Topological edge flows drive macroscopic re-organization in magnetic colloids

TL;DR

This paper introduces a topological framework to understand how edge flows in magnetic colloids drive large-scale reorganization, revealing protected flows and shear stress effects that influence cluster dynamics.

Contribution

The study presents a novel topological approach to predict protected edge flows in magnetic colloids, linking topology to non-equilibrium dynamics and system reorganization.

Findings

Edge flows are topologically protected despite thermal motion.

Shear stress from edge flows causes global rotation of clusters.

Experimental validation with super-paramagnetic colloids confirms theoretical predictions.

Abstract

Magnetic colloids can be driven with time-varying fields to form clusters and voids that re-organize over vastly different timescales.
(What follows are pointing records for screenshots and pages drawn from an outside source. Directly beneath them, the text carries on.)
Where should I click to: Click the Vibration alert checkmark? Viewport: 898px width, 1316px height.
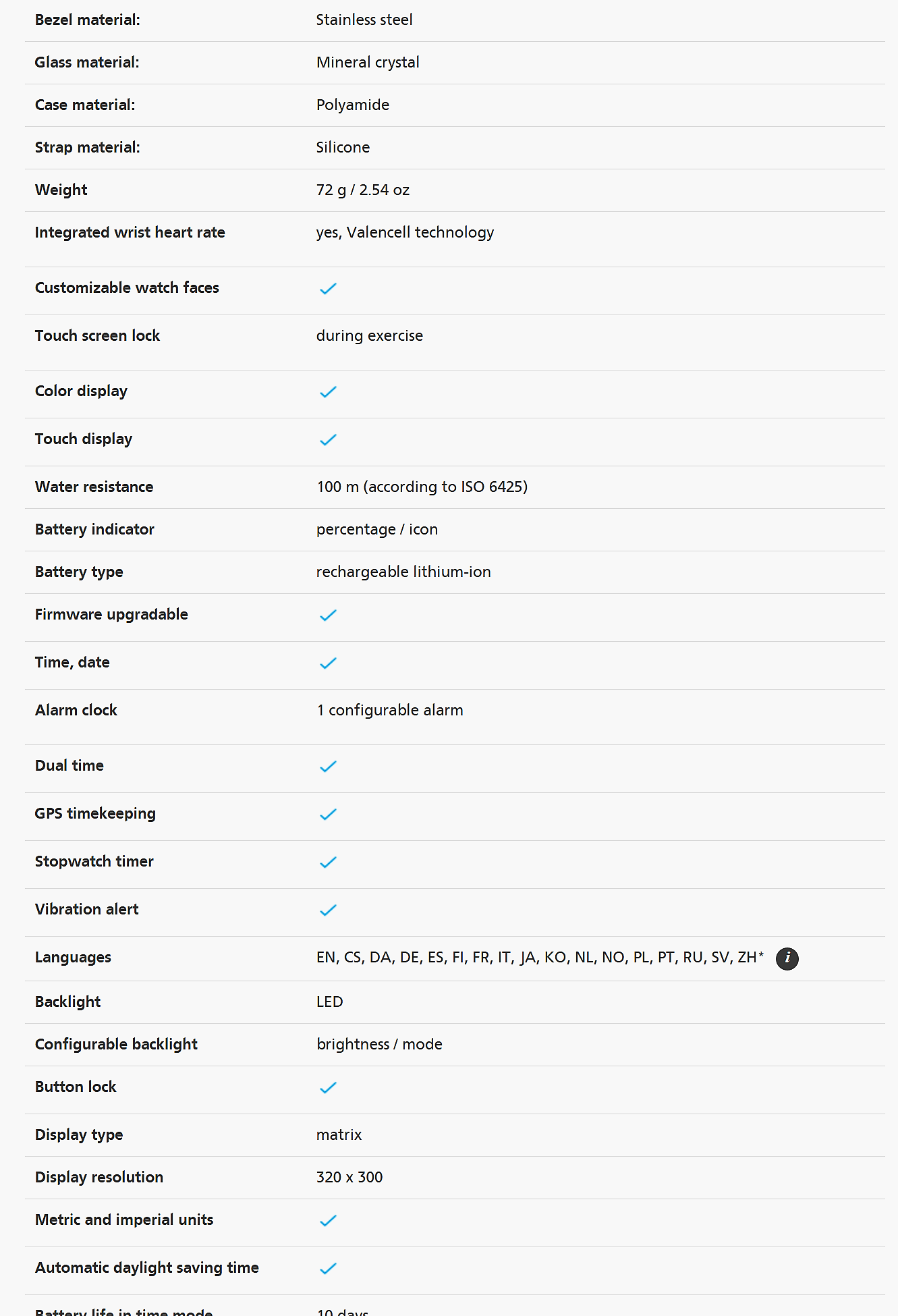[x=328, y=910]
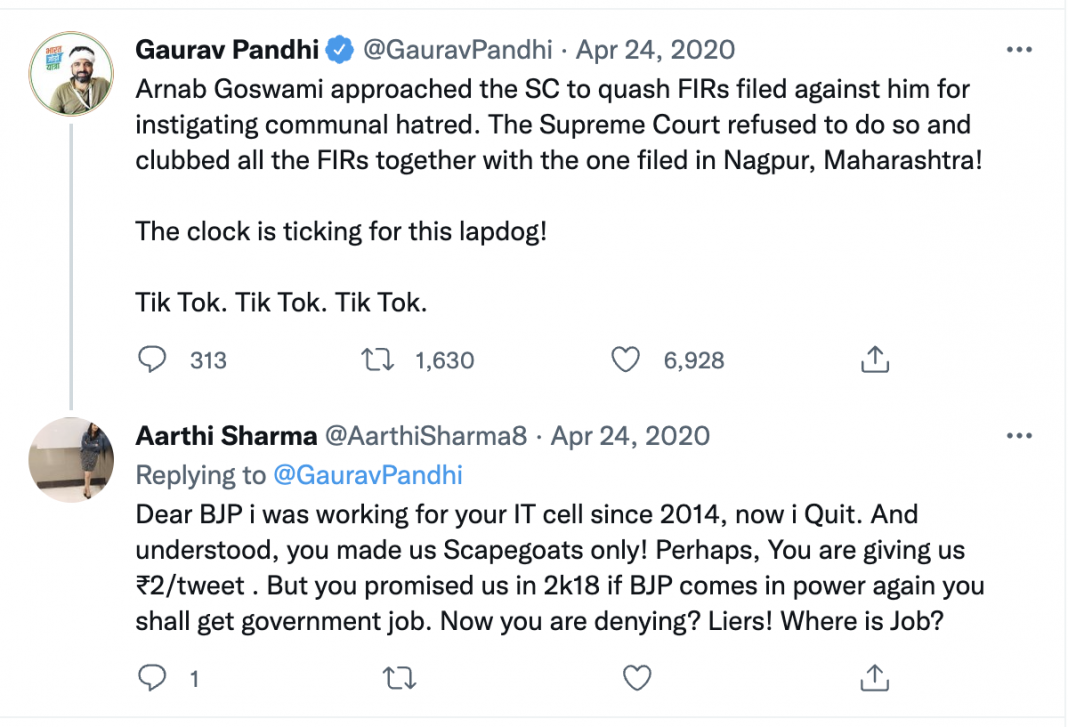
Task: Reply to Aarthi Sharma's tweet
Action: pyautogui.click(x=152, y=679)
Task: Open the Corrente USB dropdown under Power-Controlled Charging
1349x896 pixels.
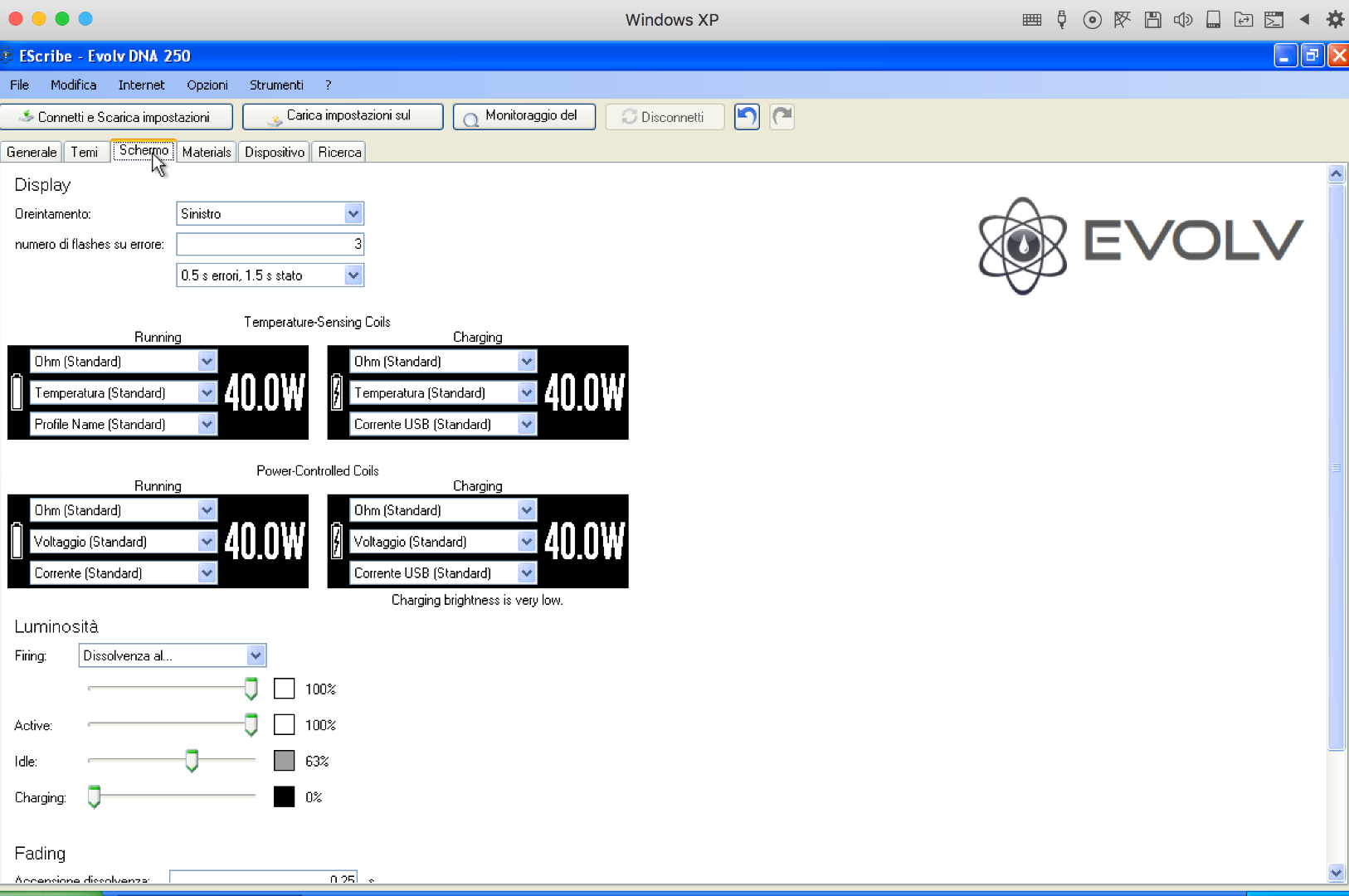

However, the driving force behind these non-equilibrium dynamics is not well-understood. Here, we introduce a topological framework that predicts protected edge flows despite strong thermal motion. Notably, these edge flows produce shear stress that creates global rotation of clusters but not of voids. We verify this theory experimentally using micron-sized super-paramagnetic colloids to demonstrate these emergent physical predictions and show how they drive system re-organization differentially at long timescales. Our results elucidate fundamental principles that shape and control non-equilibrium colloidal aggregates.